Under this line are the records; repeat exactly the lines starting at the one containing "You are a computer-use" and ending at the one containing "Task: Open Seth Rogen's display name link", omitting pictures.

Dataset entries
[Start of section]
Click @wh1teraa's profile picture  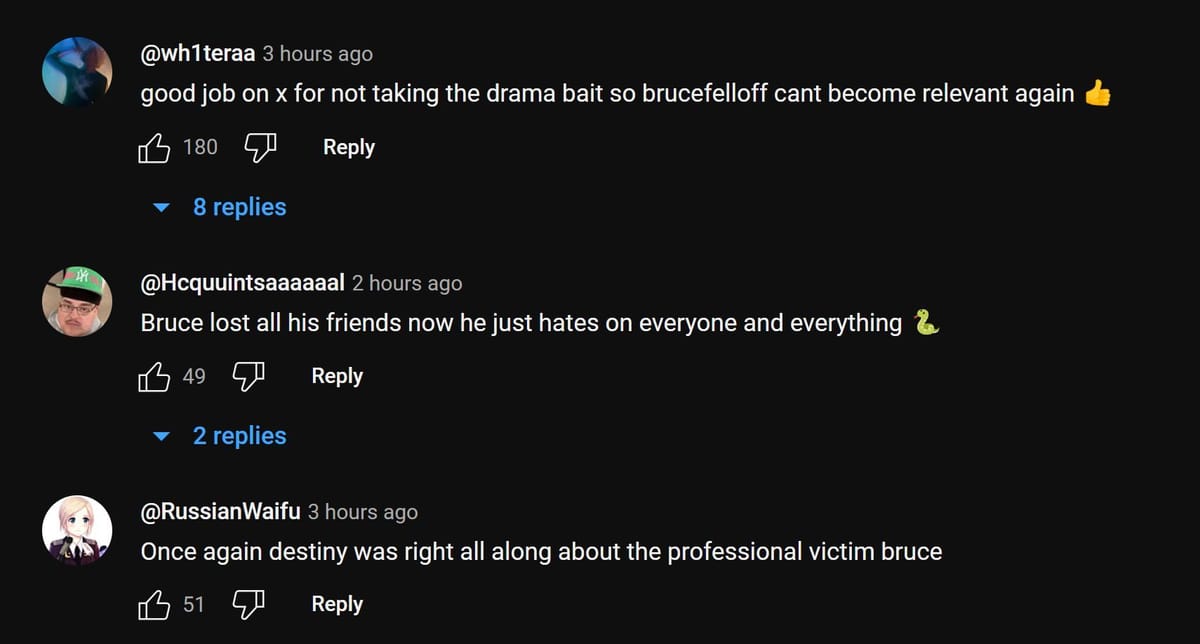pos(77,72)
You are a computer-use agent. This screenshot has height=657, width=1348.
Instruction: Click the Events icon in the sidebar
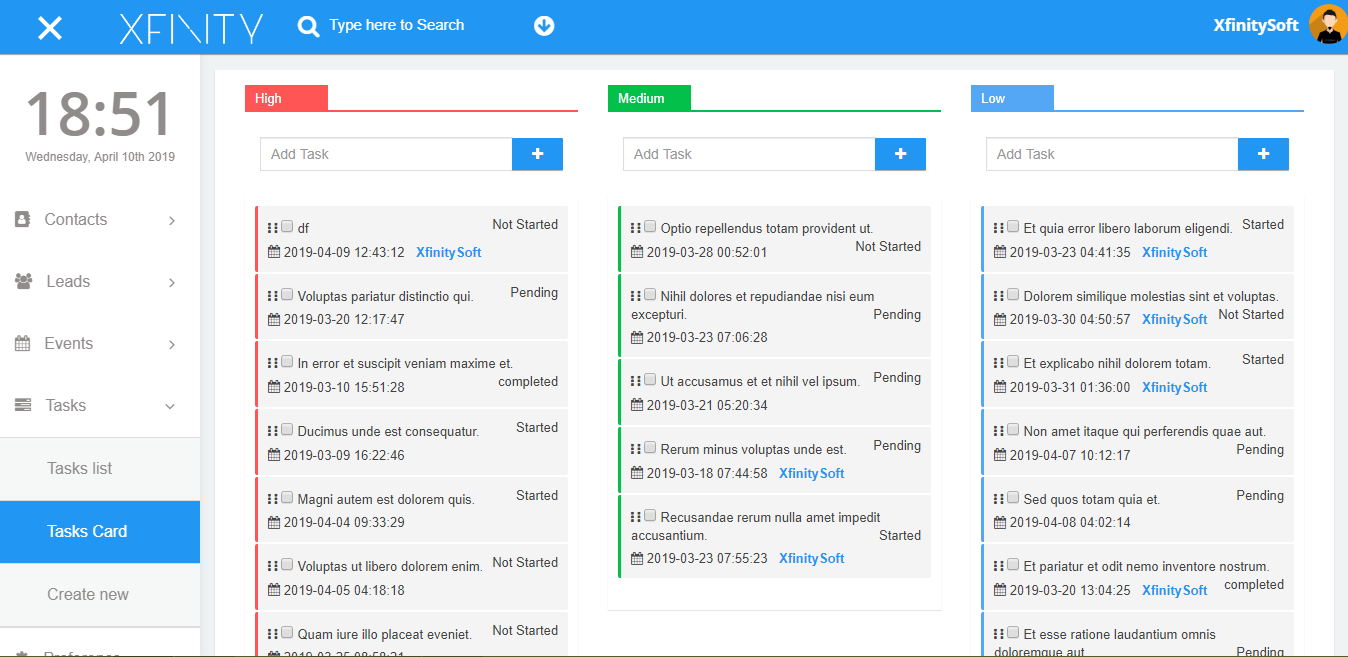coord(21,343)
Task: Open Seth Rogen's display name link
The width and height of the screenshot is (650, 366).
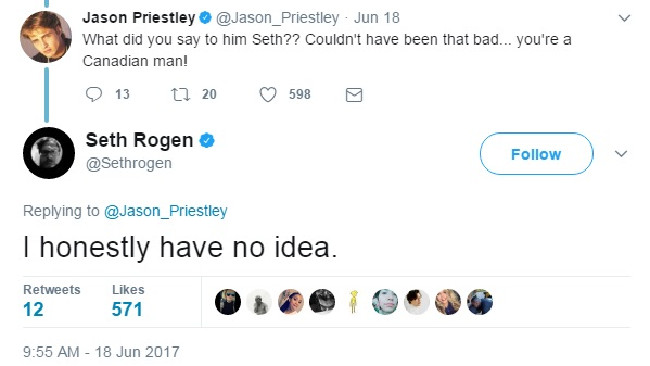Action: 139,141
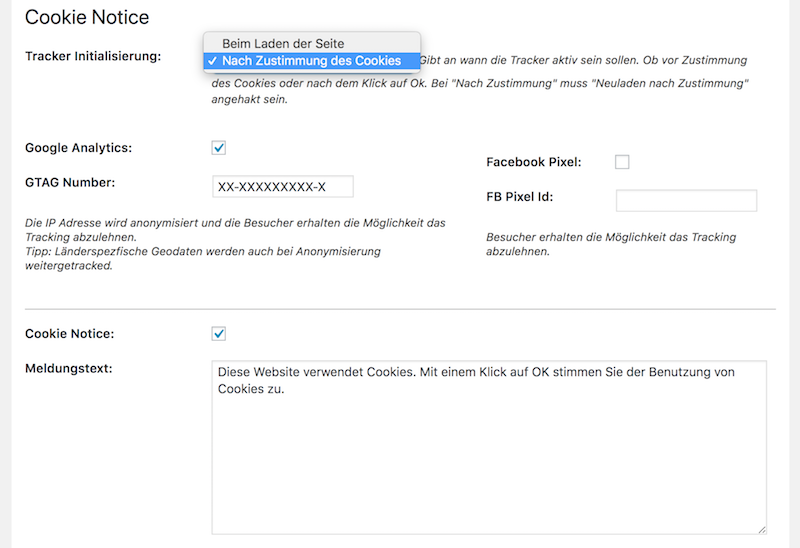800x548 pixels.
Task: Click the "Tracker Initialisierung:" label
Action: click(93, 56)
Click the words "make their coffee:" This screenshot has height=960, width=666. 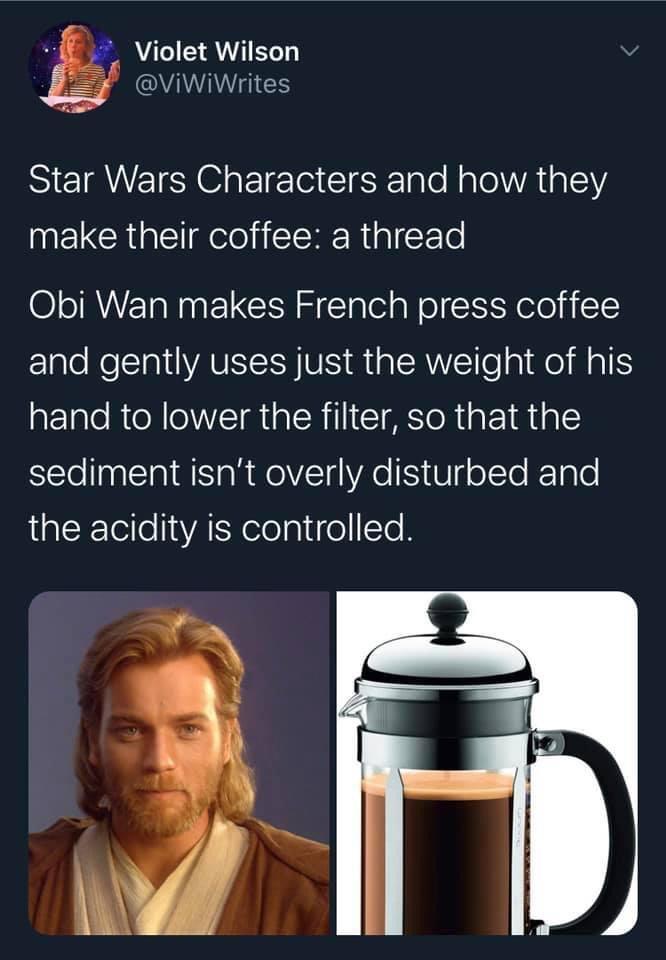(x=176, y=236)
[End of section]
=== Answer to this task ===
You are a computer-use agent. This screenshot has height=657, width=1348.
Instruction: Click the Events icon in the sidebar
coord(21,343)
Task: Open Seth Rogen's display name link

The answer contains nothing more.